→ **Available data**:
○ ○ ○

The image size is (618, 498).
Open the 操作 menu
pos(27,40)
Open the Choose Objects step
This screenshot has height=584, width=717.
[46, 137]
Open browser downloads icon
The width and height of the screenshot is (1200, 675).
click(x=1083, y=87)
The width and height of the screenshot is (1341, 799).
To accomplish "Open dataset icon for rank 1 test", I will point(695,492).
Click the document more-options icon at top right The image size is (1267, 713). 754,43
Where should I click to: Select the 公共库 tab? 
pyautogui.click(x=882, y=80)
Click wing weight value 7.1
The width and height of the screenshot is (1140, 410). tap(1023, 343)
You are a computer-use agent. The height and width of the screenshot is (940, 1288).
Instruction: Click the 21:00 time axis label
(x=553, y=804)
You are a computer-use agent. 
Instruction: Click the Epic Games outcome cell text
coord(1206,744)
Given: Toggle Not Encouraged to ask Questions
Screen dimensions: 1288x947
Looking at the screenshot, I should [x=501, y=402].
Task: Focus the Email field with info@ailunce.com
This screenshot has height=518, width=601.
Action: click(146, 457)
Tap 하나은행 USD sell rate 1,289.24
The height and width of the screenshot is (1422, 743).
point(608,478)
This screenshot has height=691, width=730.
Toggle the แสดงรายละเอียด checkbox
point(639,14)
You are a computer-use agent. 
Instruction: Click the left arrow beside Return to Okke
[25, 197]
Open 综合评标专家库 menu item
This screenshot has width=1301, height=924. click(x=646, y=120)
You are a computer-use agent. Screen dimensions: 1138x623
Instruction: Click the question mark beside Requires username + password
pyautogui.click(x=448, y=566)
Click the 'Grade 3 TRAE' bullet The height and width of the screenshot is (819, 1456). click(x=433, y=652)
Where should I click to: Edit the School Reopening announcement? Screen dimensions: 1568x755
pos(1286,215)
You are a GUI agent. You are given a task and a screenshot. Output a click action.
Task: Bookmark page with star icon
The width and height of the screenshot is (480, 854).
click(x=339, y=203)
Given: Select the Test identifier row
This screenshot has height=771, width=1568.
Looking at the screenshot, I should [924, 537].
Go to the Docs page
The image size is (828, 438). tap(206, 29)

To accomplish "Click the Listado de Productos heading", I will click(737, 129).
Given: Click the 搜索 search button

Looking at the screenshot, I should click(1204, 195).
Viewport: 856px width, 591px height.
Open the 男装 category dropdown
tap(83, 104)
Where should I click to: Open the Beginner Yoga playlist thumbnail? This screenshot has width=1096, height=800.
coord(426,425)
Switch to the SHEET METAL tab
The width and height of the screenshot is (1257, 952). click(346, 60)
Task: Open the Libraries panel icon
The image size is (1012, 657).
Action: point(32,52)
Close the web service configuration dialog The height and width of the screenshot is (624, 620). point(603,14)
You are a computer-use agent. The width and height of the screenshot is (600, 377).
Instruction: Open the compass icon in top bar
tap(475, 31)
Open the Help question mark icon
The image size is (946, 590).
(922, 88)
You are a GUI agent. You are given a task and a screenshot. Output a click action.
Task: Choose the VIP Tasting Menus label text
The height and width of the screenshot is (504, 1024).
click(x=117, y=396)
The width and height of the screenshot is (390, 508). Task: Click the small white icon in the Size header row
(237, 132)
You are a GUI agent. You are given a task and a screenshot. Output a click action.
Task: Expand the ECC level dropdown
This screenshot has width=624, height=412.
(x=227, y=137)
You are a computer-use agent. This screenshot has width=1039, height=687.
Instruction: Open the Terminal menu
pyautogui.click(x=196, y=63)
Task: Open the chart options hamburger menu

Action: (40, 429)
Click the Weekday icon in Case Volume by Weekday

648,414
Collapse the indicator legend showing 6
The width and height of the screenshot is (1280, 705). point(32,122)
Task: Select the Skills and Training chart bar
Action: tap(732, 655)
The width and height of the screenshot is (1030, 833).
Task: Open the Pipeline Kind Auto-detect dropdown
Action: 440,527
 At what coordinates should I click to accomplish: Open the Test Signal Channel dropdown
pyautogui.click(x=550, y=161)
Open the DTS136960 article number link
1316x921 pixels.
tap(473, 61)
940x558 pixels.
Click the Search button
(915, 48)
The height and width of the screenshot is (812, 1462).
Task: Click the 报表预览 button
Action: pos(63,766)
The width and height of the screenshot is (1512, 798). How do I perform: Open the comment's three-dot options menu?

○ ○ ○

→ **Task details**:
Show each line of the material that includes the string "with" by copying it.

→ **Finished task**:
Task: Focus the Email field with info@ailunce.com
Task: Bookmark page with star icon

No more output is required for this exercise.